**CHALLENGE 1:** Copy these records verbatim, beginning at the line that contains "You are a computer-use" and stopping after the last line of the records.

**GIVEN PASSAGE:**
^^^^^^^^
Reputation: 33
I have a data set and want to run a correlation between X
and Y
. However, I only want to look at X
values that are greater than 1.
cor(Data$X, Data$Y, use = "complete.obs")
What argument do I add to run a correlation between X
and Y
only for the X
values that are greater than 1?
Upvotes: 0
Views: 55
Reputation: 300
You can subset using the [
operator.
Try this:
# Generate Example Data
Data <- data.frame(X = seq(-5, 10, 1),
Y = sample(1:100, 16))
with(data = Data[Data$X > 1, ], cor(X, Y, use = "complete.obs"))
[
lets us specify rows and columns in the style my.data.frame[rows, columns]
. Here we are specifying that we want only rows where X > 1
, but all columns. We could also do the following to ask for each column individually by name:
cor(Data[Data$X > 1, "X"], Data[Data$X > 1, "Y"], use = "complete.obs"))
Or even the following to subset the column vectors:
cor(Data$X[Data$X > 1], Data$Y[Data$X > 1], use = "complete.obs"))
Of course, these are only to illustrate the flexibility. It's best to subset the whole data set once to avoid discrepancies.
Upvotes: 2
^^^^^^^^
**INPUT MATERIAL:**

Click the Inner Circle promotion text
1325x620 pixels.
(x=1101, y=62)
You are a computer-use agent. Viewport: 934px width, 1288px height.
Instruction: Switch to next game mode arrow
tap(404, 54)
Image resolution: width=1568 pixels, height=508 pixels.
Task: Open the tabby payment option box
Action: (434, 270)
^^^^^^^^
**CHALLENGE 2:** List every distinct R function that is called in the code of the thread about correlating X and Y.

**WRITTEN SOLUTION 1:**
You are a computer-use agent. Viewport: 934px width, 1288px height.
Instruction: Switch to next game mode arrow
tap(404, 54)
Image resolution: width=1568 pixels, height=508 pixels.
Task: Open the tabby payment option box
Action: (434, 270)

**WRITTEN SOLUTION 2:** cor, data.frame, seq, sample, with